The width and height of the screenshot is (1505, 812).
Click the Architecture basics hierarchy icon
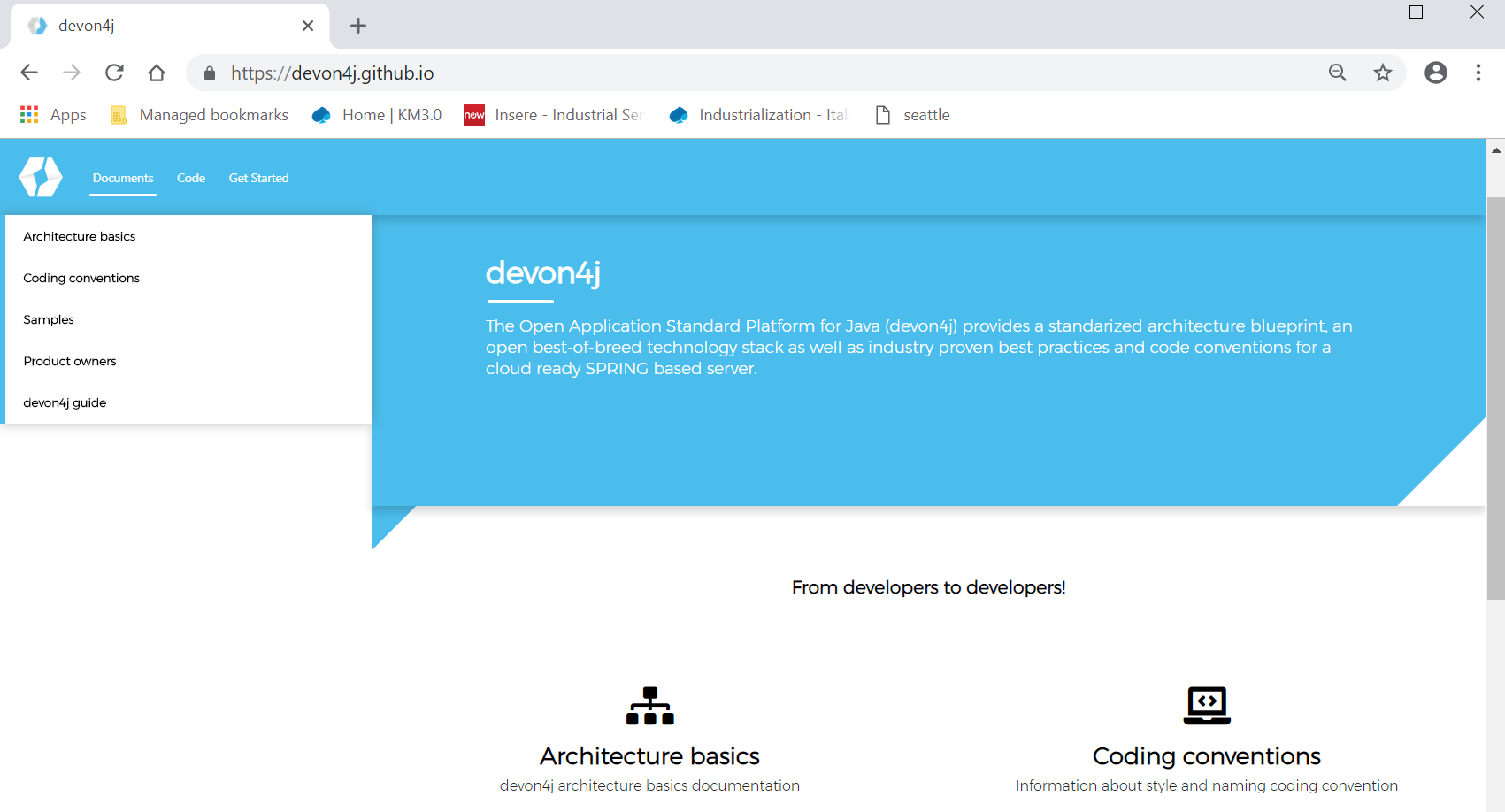click(x=650, y=706)
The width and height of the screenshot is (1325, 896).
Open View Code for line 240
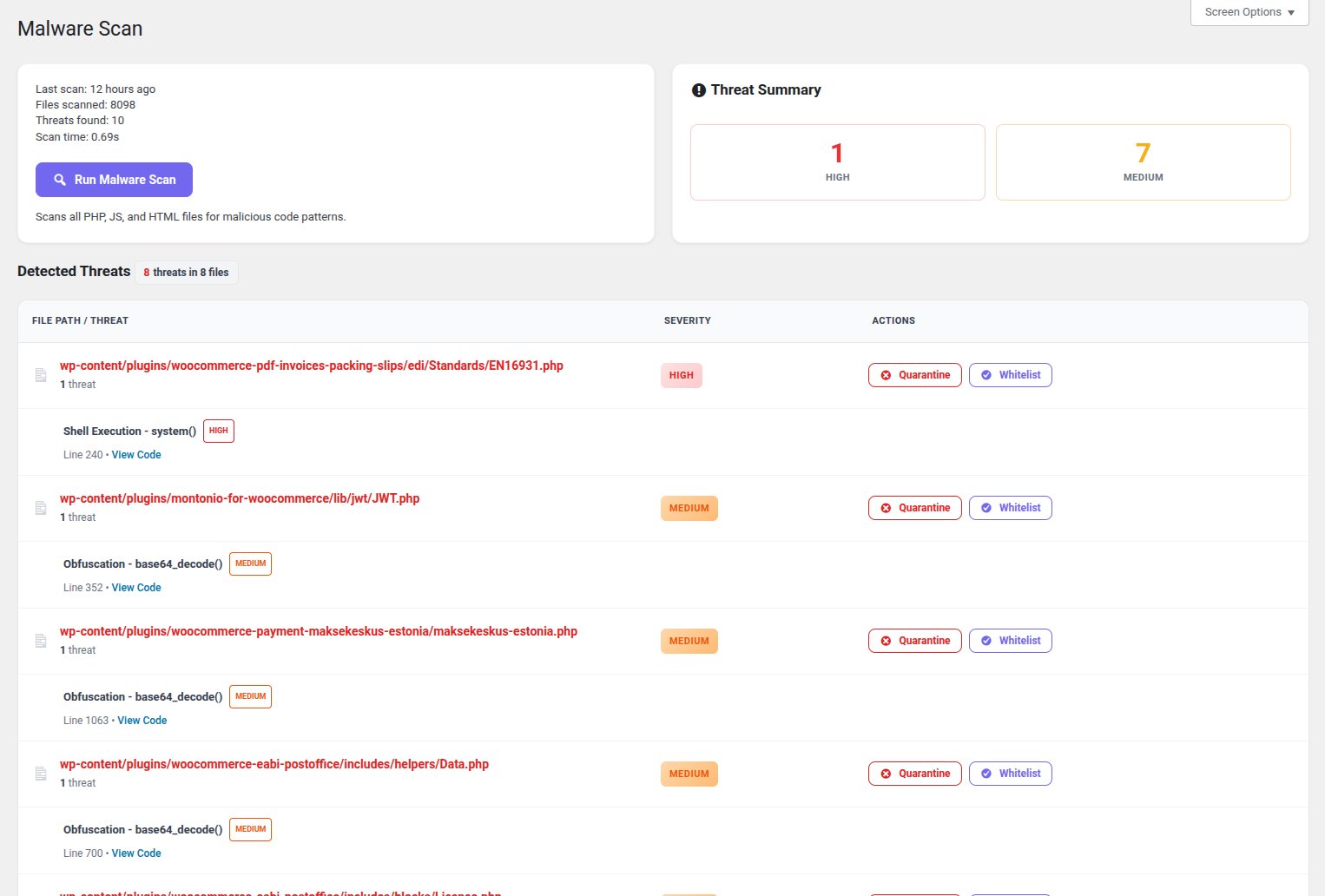tap(135, 454)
===
Assignment: Only exact duplicates of the lines from the one containing "Click the Architecture basics hierarchy icon" through the final line of the entries, both included, are needed, with pictures left out.

Output for this task:
Click the Architecture basics hierarchy icon
click(x=650, y=706)
The width and height of the screenshot is (1325, 896).
Open View Code for line 240
tap(135, 454)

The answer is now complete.